== Segment start ==
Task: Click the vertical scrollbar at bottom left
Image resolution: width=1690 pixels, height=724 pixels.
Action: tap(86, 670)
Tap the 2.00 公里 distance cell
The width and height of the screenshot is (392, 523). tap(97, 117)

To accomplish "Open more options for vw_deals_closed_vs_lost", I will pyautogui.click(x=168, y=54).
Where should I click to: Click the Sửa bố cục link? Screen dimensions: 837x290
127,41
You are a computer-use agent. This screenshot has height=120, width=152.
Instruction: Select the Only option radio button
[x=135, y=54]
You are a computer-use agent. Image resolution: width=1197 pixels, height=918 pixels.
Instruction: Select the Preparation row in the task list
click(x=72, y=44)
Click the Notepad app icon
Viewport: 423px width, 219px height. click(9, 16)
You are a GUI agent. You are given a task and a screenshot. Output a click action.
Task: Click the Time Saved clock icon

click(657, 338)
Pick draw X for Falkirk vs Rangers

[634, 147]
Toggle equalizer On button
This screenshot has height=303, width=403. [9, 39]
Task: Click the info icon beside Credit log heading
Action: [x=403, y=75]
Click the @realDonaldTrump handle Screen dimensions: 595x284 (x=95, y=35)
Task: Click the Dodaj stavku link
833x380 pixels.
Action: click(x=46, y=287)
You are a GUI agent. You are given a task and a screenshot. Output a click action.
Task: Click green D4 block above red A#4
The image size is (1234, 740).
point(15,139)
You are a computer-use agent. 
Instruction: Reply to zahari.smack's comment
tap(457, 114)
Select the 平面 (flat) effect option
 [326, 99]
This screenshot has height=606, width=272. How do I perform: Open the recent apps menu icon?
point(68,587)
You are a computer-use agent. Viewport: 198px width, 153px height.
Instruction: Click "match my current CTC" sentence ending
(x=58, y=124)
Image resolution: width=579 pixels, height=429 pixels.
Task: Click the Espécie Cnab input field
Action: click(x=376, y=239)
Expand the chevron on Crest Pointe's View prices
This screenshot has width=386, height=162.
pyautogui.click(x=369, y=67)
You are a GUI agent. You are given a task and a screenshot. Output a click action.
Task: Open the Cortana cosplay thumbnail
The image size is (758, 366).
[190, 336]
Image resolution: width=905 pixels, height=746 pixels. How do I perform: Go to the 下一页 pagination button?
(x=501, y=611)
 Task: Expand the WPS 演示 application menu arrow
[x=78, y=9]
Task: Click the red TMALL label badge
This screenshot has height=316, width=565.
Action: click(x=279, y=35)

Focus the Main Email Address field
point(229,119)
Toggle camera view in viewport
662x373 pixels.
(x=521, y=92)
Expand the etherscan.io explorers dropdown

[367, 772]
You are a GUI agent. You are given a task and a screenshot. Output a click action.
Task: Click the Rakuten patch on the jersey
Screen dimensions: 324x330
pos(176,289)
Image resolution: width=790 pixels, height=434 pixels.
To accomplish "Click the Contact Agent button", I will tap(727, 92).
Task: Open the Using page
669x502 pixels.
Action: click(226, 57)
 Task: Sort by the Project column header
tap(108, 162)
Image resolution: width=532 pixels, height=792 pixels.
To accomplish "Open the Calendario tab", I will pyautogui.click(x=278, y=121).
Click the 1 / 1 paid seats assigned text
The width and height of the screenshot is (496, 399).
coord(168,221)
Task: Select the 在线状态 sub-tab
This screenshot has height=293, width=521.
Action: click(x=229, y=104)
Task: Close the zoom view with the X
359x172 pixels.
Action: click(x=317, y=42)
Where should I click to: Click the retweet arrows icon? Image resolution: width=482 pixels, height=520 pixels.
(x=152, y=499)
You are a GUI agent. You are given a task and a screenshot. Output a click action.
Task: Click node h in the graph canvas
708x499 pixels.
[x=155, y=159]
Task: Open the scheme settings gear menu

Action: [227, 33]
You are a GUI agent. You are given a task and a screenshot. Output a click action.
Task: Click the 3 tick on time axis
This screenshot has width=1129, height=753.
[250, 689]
== Segment end ==
Count how many lines of the listing above include the word "computer", then reply with that count and no other text.

### TASK SOLUTION
4